Ilustração: Aleksêi Iorch
Ainda em novembro de 2011, Medvedev participou de três eventos no Extremo Oriente. Presidiu em Khabarovsk uma sessão do Conselho de Estado que discutiu o aumento do papel das regiões na modernização da economia, encontrou-se com a imprensa do Extremo Oriente, também em Khabarovsk, e visitou o comitê público formado por partidários e membros regionais do Rússia Unida, em Iakútia.
As três reuniões foram praticamente idênticas, e fechadas pelo encontro do Rússia Unida. A coletiva a jornalistas foi anunciada como a primeira de uma série a ser realizada ao longo do mês.
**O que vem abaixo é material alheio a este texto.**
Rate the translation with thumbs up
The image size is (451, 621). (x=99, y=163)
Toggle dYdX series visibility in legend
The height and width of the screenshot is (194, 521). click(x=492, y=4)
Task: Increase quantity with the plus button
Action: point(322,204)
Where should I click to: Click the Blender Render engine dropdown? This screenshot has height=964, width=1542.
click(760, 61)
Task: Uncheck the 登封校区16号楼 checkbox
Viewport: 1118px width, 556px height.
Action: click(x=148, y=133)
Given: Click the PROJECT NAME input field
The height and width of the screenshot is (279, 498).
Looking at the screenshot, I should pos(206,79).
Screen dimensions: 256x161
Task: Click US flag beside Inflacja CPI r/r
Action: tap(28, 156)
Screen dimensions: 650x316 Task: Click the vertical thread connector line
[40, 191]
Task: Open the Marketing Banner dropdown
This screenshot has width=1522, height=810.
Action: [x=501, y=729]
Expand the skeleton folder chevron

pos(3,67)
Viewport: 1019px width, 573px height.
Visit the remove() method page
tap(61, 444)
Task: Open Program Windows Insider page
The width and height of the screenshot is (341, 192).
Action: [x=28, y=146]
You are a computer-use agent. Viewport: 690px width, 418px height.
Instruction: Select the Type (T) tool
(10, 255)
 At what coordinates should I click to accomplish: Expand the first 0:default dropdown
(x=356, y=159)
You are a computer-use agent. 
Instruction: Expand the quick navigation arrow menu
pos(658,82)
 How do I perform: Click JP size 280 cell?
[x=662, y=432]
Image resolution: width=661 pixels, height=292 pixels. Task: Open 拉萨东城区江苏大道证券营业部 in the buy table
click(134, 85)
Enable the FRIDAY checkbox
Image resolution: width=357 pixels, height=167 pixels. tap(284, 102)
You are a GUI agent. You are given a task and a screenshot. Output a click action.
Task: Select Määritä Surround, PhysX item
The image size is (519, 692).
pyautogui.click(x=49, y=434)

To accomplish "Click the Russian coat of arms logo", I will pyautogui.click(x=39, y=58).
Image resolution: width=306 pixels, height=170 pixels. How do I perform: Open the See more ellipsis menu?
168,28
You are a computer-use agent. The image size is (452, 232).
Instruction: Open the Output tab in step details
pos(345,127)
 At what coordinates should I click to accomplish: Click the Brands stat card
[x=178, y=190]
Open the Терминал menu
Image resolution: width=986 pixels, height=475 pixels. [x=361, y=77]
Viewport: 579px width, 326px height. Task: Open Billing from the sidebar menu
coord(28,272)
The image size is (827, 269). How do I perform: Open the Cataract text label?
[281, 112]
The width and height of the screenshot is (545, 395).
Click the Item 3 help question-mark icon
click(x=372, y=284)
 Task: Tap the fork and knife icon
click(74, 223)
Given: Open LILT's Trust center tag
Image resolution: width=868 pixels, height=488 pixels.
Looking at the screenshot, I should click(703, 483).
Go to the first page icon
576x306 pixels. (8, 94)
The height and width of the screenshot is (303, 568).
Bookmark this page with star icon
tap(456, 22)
A principal ideia passada por Medvedev é que a Rússia já avançou muito em seu esforço rumo à modernização e poderia conquistar mais ainda por meio de um desenvolvimento econômico inovador, reduzindo a dependência do país por matérias-primas e melhorando suas instituições políticas.
Em todas essas reuniões, Medvedev não se comportou como presidente nem como primeiro-ministro.
Enquanto o premiê Vladímir Pútin atribuiu recursos financeiros do governo e fez promessas concretas quando presidiu minicongressos do Rússia Unida, o papel de Medvedev tem sido pintar um quadro positivo da atual conjuntura e agir como “o motor moral do desenvolvimento”, como ele mesmo diz.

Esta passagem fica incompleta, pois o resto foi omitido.